╭─ Text section

Monitoring for RTO and RPO
This section demonstrates how to monitor your availability groups for RTO and RPO metrics. This demonstration is similar to the GUI tutorial given in The AlwaysOn Health Model Part 2 -- Extending the Health Model.
Elements of the failover time and potential data loss calculations in Estimating Failover Time (RTO) and Estimating Potential Data Loss (RPO) are conveniently provided as performance metrics in the policy management facet Database Replica State (see View the Policy-Based Management Facets on a SQL Server Object). You can monitor these two metrics on a schedule and be alerted when the metrics exceed your RTO and RPO, respectively.
The demonstrated scripts create two system policies that are run on their respective schedules, with the following characteristics:
An RTO policy that fails when estimated failover time exceeds 10 minutes, evaluated every 5 minutes
An RPO policy that fails when estimated data loss exceeds 1 hour, evaluated every 30 minutes
The two policies have identical configuration on all availability replicas
Policies are evaluated on all servers, but only on the availability groups for which the local availability replica is the primary replica. If the local availability replica is not the primary replica, the policies are not evaluated.
Policy failures are conveniently displayed in the AlwaysOn Dashboard when you view it on the primary replica.
Follow the instructions below on all server instances that participate in the availability group:
Start the SQL Server Agent service if it is not already started.
In SQL Server Management Studio, from the Tools menu, click Options.
In the SQL Server AlwaysOn tab, select Enable user-defined AlwaysOn policy and click OK.
This setting enables you to display properly configured custom policies in the AlwaysOn Dashboard.
Create a Policy-Based Management condition using the following specifications:
Name:
RTO
Facet: Database Replica State
Field:
Add(@EstimatedRecoveryTime, 60)
Operator: <=
Value:
600
This condition fails when potential failover time exceeds 10 minutes, including a 60 second overhead for both failure detection and failover.

╰─

_Task list_
A – Answer these questions using the RTO and RPO monitoring text:
(i) How often is the RPO policy evaluated?
(ii) Which policy management facet provides the performance metrics for failover time and data loss?
(iii) Which tab in the Options dialog holds the setting to enable user-defined AlwaysOn policy?
B – Continue the RTO and RPO monitoring text with the steps that would come after its last sentence.

╭─ Given material

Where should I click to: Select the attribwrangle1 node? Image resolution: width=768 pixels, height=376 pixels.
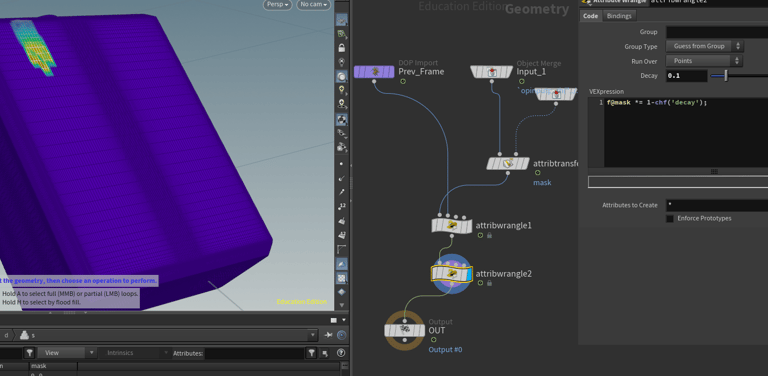coord(452,226)
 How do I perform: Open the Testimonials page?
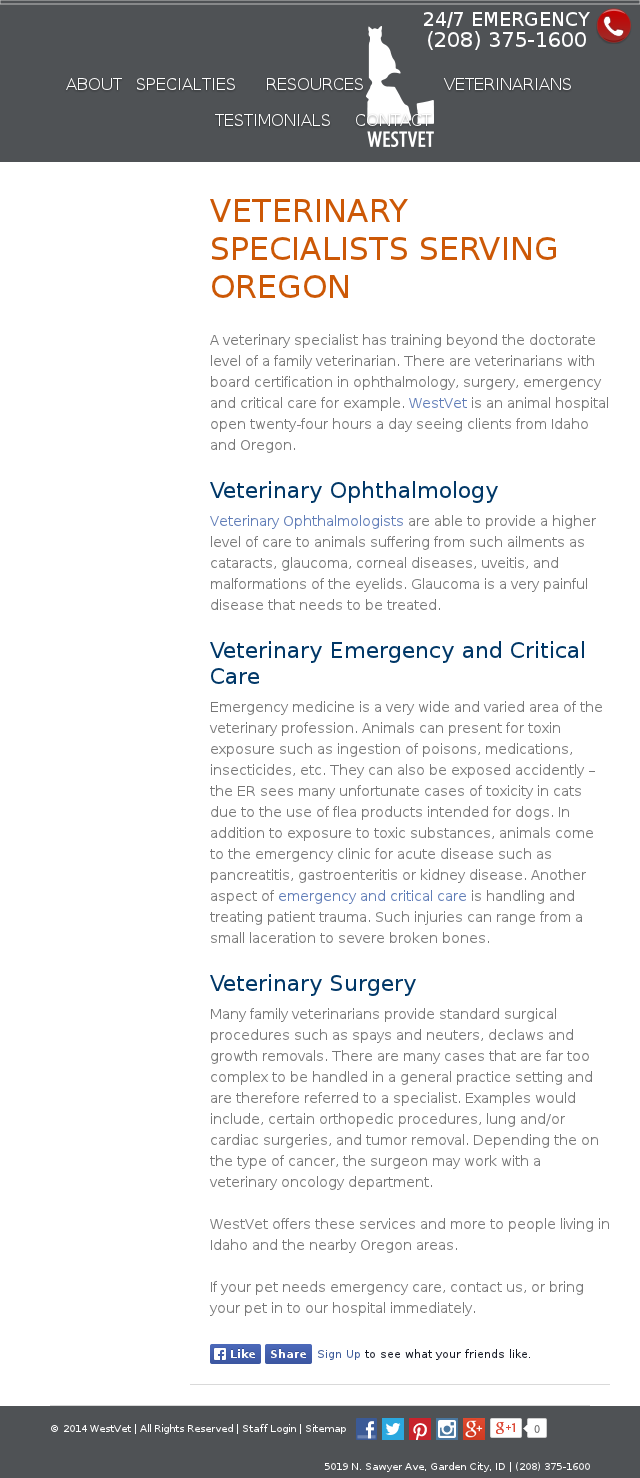272,120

╰─

_Task-by-task answers_
A –
(i) Every 30 minutes.
(ii) Database Replica State.
(iii) The SQL Server AlwaysOn tab.

B –
Create a second Policy-Based Management condition using the following specifications:
Name:
RPO
Facet: Database Replica State
Field:
@EstimatedDataLoss
Operator: <=
Value:
3600
This condition fails when potential data loss exceeds 1 hour.
Create a third Policy-Based Management condition using the following specifications:
Name:
IsPrimaryReplica
Facet: Availability Group
Field:
@LocalReplicaRole
Operator: =
Value:
Primary
This condition checks whether the local availability replica for a given availability group is the primary replica.
Create a Create a Policy-Based Management policy using the following specifications:
General page:
Name:
CustomSecondaryDatabaseRTO
Check condition:
RTO
Against targets: Every DatabaseReplicaState in IsPrimaryReplica AvailabilityGroup
This setting ensures that the policy is evaluated only on availability groups for which the local availability replica is the primary replica.
Evaluation mode: On schedule
Schedule: CollectorSchedule_Every_5min
Enabled: selected
Description page:
Category: Availability database warnings
This setting enables the policy evaluation results to be displayed in the AlwaysOn Dashboard.
Description: The current replica has an RTO that exceeds 10 minutes, assuming an overhead of 1 minute for discovery and failover. You should investigate performance issues on the respective server instance immediately.
Text to display: RTO Exceeded!
Create a second Create a Policy-Based Management policy using the following specifications:
General page:
Name:
CustomAvailabilityDatabaseRPO
Check condition:
RPO
Against targets: Every DatabaseReplicaState in IsPrimaryReplica AvailabilityGroup
Evaluation mode: On schedule
Schedule: CollectorSchedule_Every_30min
Enabled: selected
Description page:
Category: Availability database warnings
Description: The availability database has exceeded your RPO of 1 hour. You should investigate performance issues on the availability replicas immediately.
Text to display: RPO Exceeded!
When you are done, two new SQL Server Agent jobs are created, one for each of the policy evaluation schedule. These jobs should have names that begin with syspolicy_check_schedule.
You can view the job history to inspect evaluation results. Evaluation failures will also be recorded in the Windows application log (in the Event Viewer) with the Event ID 34052. You can also configure SQL Server Agent to send alerts on the policy failures. For more information, see Configure Alerts to Notify Policy Administrators of Policy Failures.
Performance Troubleshooting Scenarios
The table below lists the common performance-related troubleshooting scenarios.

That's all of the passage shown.